IFOファイルとまったく同じ内容のバックアップです。DVDに傷がついてIFOファイルが読めなくなったとき、代わりにBUPファイルを読み込んで再生を続けるための安全装置です。

VOBファイル(映像本体)

VTS_01_1.VOBのような名前のファイルが、実際の映像と音声のデータです。MPEG-2形式の映像とAC3(ドルビーデジタル)形式の音声が、一つのファイルにまとめられています。

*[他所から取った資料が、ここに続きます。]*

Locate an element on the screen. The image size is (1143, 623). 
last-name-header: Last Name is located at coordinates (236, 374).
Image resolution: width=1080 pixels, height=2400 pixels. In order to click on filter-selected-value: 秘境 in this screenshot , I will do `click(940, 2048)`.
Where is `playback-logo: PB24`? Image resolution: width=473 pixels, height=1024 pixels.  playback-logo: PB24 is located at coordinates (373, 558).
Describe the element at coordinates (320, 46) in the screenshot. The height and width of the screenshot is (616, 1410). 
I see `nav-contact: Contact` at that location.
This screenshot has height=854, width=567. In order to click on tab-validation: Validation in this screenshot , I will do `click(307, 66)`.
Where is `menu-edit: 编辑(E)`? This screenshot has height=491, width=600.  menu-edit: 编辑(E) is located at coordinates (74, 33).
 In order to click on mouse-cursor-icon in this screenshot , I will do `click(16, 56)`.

映画DVDでは、このVOBファイルが何個にも分割されていることがありますが、結婚式のムービー(5〜10分程度)なら1〜2個のVOBファイルで収まります。

MP4をそのままDVDに入れるとどうなる?

ここが重要なポイントです。MP4ファイルをDVD-Rにドラッグ&ドロップでコピーすると、DVDの中身はこうなります。

DVD-R/
  └── wedding-movie.mp4   ← これだけ

DVDプレーヤーは「VIDEO_TS」フォルダを探しますが、見つかりません。結果、「再生できません」と表示されてしまいます。パソコンでは開けますが、DVDプレーヤーでは再生不可能です。

ISOファイルの中身は正しいDVD構造

NONNOFILMで作成されるISOイメージファイルには、以下のような正しいDVD-Video構造が含まれています。

DVD-R/
  └── VIDEO_TS/
        ├── VIDEO_TS.IFO    ← 目次
        ├── VIDEO_TS.BUP    ← バックアップ
        ├── VTS_01_0.IFO    ← タイトル情報
        ├── VTS_01_0.BUP    ← バックアップ
        └── VTS_01_1.VOB    ← 映像+音声データ

このISOをDVD-Rに書き込むと、DVDプレーヤーが正しく認識して再生を開始します。メニュー画面なし・自動再生の設定になっているので、ディスクを入れるだけで映像が流れ始めます。